She was 25.
She was fighting for her life. Rushed to the emergency room in a critical condition with a low blood pressure, bleeding inside the abdomen was suspected. The surgeons and gynecologist (woman's doctor) took her to the operation room and opened her abdomen.
They found multiple adhesions (eltisakaat) and a pregnancy that could not progress because the baby was implanted outside the uterus, that's called ectopic pregnancy.
The doctor had no option but to remove her uterus (ra7em), ovaries and tubes.
It would become impossible for this young lady, with no children and two previous unplanned abortions, to become pregnant again.
She was tested for what could be causing this, and turns out she had a sexually-transmitted disease.
Again, she's 25, and she comes from a conservative environment.
We turned to the husband, who also comes from a conservative background. He confessed that in some of his travels outside Jordan for work, he had sexual encounters with some women in the Far East.
He got infected but wasn't too concerned, sometimes these infections don't cause symptoms. He took some pills and the infection was gone, but prior to that he had passed the infection to his wife not knowing he had one, and of course not telling her about the women he'd met in his trips.
I saw her, as a student, a few days after the operation.
I asked her, "How old are you"?
"Twenty-five and a half"
I was surprised why did she emphasize "the half"
"For how long have you been married?"
"Ten years, exactly ten, I was fifteen and half when I got married"
"Do you know what happened?"
"I know everything"
".... the infection...?"
"Yes" and she looked up as if she didn't want to comment further.
She was laying there, in a bed out of six in a crowded room in one of Amman's hospitals. Silent, broken, shaken, phsycially healing but emotionally traumatized.
He did it, he slept around, and betrayed her and her got the infection, but she's the one who suffered, maybe because life is unfair and maybe because you don't always receive as much as you give even if it was your teenage years and half of your life, or maybe she was just lucky that she would never get pregnant from that man, called husband.

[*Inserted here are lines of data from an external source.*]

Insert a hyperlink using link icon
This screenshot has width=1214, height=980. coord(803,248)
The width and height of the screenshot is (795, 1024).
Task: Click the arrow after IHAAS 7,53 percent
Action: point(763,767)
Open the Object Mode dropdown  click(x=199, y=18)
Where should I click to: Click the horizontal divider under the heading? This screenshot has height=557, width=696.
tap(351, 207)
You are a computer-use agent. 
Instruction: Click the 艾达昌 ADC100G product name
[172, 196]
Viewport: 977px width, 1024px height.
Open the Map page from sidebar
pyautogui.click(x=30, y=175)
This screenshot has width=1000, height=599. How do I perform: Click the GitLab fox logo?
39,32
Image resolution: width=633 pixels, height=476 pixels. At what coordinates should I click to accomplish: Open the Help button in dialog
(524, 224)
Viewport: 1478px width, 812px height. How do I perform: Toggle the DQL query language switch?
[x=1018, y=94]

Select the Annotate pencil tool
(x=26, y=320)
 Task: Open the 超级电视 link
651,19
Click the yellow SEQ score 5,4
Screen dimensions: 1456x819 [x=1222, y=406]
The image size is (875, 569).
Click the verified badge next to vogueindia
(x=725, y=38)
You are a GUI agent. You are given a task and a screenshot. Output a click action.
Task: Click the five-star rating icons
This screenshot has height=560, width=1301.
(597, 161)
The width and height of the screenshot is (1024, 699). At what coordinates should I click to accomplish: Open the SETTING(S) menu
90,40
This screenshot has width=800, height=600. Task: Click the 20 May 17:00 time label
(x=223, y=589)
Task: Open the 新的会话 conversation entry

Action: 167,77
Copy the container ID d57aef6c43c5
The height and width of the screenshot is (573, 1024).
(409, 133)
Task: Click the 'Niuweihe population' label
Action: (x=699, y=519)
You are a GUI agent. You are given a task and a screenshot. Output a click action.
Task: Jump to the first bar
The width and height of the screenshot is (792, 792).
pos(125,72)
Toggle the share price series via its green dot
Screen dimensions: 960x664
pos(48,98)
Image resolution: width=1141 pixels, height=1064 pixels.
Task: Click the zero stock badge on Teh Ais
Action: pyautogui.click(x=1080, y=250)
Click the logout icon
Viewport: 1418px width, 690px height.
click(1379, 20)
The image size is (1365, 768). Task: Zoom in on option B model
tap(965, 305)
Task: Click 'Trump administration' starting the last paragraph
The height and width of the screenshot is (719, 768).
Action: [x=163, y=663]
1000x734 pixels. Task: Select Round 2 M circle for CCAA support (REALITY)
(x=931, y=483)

Beside her was the husband, the strong powerful teenage-loving macho, who can travel and sleep with a woman after another without being responsible for the consequences.
He was looking down, maybe ashamed of what he did, or maybe just planning a new marriage, how he can get rid of this woman, this machine which had become useless after it lost the capacity to have kids.
I was always against honor crimes.
Now I'm having second thoughts. The only thing is that they might be directed against the wrong gender.